Records:
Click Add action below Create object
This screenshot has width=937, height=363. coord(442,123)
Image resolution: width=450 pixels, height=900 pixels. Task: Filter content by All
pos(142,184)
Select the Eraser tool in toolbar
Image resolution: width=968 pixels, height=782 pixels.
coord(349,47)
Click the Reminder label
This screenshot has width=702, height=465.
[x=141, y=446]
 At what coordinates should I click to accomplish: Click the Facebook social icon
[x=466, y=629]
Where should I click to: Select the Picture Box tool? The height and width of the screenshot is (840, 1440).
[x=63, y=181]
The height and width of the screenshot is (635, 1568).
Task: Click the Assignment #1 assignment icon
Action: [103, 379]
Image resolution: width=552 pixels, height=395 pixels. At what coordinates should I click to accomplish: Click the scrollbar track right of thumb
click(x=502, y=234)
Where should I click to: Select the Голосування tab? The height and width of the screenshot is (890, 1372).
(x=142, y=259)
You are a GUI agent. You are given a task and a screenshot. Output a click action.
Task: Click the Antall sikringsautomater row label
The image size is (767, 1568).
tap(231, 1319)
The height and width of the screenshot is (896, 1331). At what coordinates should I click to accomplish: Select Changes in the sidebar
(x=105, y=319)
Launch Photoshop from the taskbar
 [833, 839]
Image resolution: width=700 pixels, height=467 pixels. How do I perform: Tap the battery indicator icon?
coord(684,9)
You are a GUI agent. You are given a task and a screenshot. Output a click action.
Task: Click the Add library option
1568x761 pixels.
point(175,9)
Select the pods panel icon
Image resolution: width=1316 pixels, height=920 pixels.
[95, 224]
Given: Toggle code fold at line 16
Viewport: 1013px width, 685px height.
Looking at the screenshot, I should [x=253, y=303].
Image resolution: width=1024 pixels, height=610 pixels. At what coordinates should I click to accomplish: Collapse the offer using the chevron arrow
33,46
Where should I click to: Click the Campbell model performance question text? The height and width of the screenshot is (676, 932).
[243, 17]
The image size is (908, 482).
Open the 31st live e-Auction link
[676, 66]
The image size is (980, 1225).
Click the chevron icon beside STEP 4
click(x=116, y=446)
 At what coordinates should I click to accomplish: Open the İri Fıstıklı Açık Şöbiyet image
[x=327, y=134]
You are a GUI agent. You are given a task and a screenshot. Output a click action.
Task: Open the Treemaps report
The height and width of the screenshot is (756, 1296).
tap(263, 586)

> [INSTRUCTION]:
Can you retype all of the material above, line for line, with no changes?

> [IN RESPONSE]:
Click Add action below Create object
This screenshot has width=937, height=363. coord(442,123)
Image resolution: width=450 pixels, height=900 pixels. Task: Filter content by All
pos(142,184)
Select the Eraser tool in toolbar
Image resolution: width=968 pixels, height=782 pixels.
coord(349,47)
Click the Reminder label
This screenshot has width=702, height=465.
[x=141, y=446]
 At what coordinates should I click to accomplish: Click the Facebook social icon
[x=466, y=629]
Where should I click to: Select the Picture Box tool? The height and width of the screenshot is (840, 1440).
[x=63, y=181]
The height and width of the screenshot is (635, 1568).
Task: Click the Assignment #1 assignment icon
Action: [103, 379]
Image resolution: width=552 pixels, height=395 pixels. At what coordinates should I click to accomplish: Click the scrollbar track right of thumb
click(x=502, y=234)
Where should I click to: Select the Голосування tab? The height and width of the screenshot is (890, 1372).
(x=142, y=259)
You are a GUI agent. You are given a task and a screenshot. Output a click action.
Task: Click the Antall sikringsautomater row label
The image size is (767, 1568).
tap(231, 1319)
The height and width of the screenshot is (896, 1331). At what coordinates should I click to accomplish: Select Changes in the sidebar
(x=105, y=319)
Launch Photoshop from the taskbar
 [833, 839]
Image resolution: width=700 pixels, height=467 pixels. How do I perform: Tap the battery indicator icon?
coord(684,9)
You are a GUI agent. You are given a task and a screenshot. Output a click action.
Task: Click the Add library option
1568x761 pixels.
point(175,9)
Select the pods panel icon
Image resolution: width=1316 pixels, height=920 pixels.
[95, 224]
Given: Toggle code fold at line 16
Viewport: 1013px width, 685px height.
Looking at the screenshot, I should [x=253, y=303].
Image resolution: width=1024 pixels, height=610 pixels. At what coordinates should I click to accomplish: Collapse the offer using the chevron arrow
33,46
Where should I click to: Click the Campbell model performance question text? The height and width of the screenshot is (676, 932).
[243, 17]
The image size is (908, 482).
Open the 31st live e-Auction link
[676, 66]
The image size is (980, 1225).
Click the chevron icon beside STEP 4
click(x=116, y=446)
 At what coordinates should I click to accomplish: Open the İri Fıstıklı Açık Şöbiyet image
[x=327, y=134]
You are a GUI agent. You are given a task and a screenshot. Output a click action.
Task: Open the Treemaps report
The height and width of the screenshot is (756, 1296).
tap(263, 586)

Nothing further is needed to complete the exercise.